Bachman's Sparrow is an enigmatic resident of mature pine woods and open forest habitats of the southeastern United States. Early naturalists and writers in the South celebrated the species for its simple but pleasant song, which was among the most familiar sounds associated with the piney woods of the Deep South. The sparrow itself, however, is secretive and shy, so little formal study was done on this species prior to the mid-1980s.
Bachman's Sparrow was originally described in 1834 by John James Audubon who collected a series of this species near Charleston, South Carolina. Audubon named the species after John Bachman, a Charleston clergyman with whom he stayed while collecting southern birds. John Bachman had previously discovered the species when he collected the first specimens at Parker's Ferry, a town about 55 kilometers (35 miles) west of Charleston (Terres 1980b).
Historically most common in mature, open pine forests, for many years this species was called the Pine-woods Sparrow.

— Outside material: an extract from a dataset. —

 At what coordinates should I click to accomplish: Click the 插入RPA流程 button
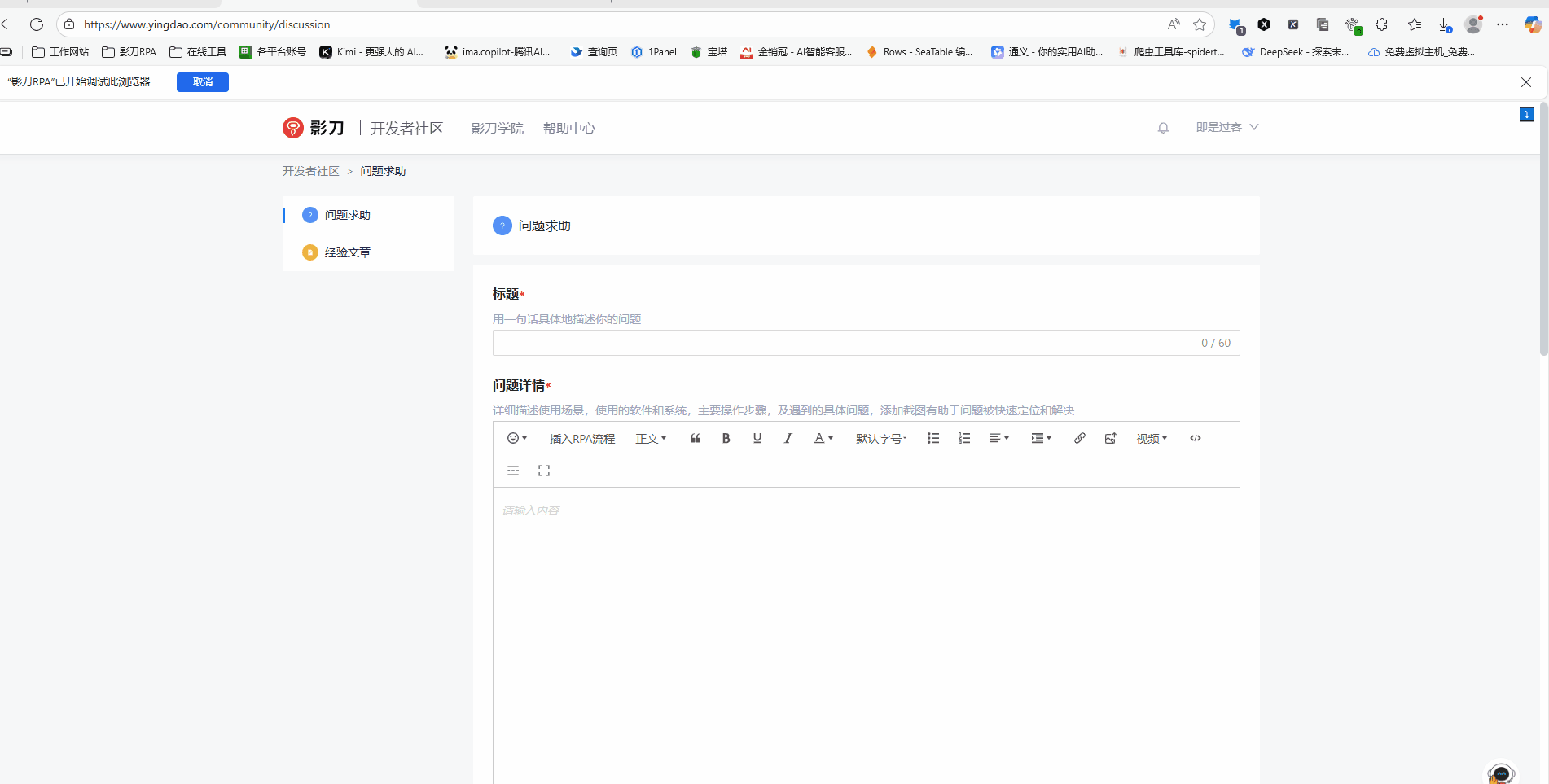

Most such mature forest has now been logged, however, so over much of its range this sparrow often occurs in open habitats such as clearcuts and utility rights-of-way, where the grassy conditions that it prefers still exist. The Bachman's Sparrow has fluctuated greatly in range and population size during the last century, and is currently rare in many areas where it was formerly common. It is considered a species of management concern by the government agencies charged with overseeing the vast areas of southern pine timberland. The Bachman's Sparrow occupies restored pine lands managed for the endangered Red-cockaded Woodpecker (Picoides borealis) and therefore provides land managers with added benefit from their management activities—conservation of two declining species is achieved for the price of one (Wood et al. 2004). In part, this explains the renewed research interest in the species (e.g., Dunning et al. 1995, Dunning et al. 2000, Plentovich et al. 1998b, Conner et al. 2002, Provencher et al. 2002b).

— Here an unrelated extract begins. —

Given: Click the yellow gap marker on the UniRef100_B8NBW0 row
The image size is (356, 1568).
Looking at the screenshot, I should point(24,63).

Fundamental aspects of natural history have been provided by a few intensive studies of the Bachman's Sparrow (e.g., Haggerty 1986, Dunning and Watts 1990, Dunning and Watts 1991, Dunning et al. 2000). Borror provided early and comprehensive analysis of Bachman's Sparrow song (Borror 1961a, Borror 1971). A comparative study of the members of the genus Aimophila (Wolf 1977), which then included the Bachman's Sparrow, improved our understanding of these species. Most aspects of natural history are in need of additional study, especially overwintering ecology, since the species is particularly elusive at that season. Recognition that overwintering Bachman's Sparrows give a distinctive call note in response to broadcast of its song suggests a way to conduct studies at this time (Cox and Jones 2004).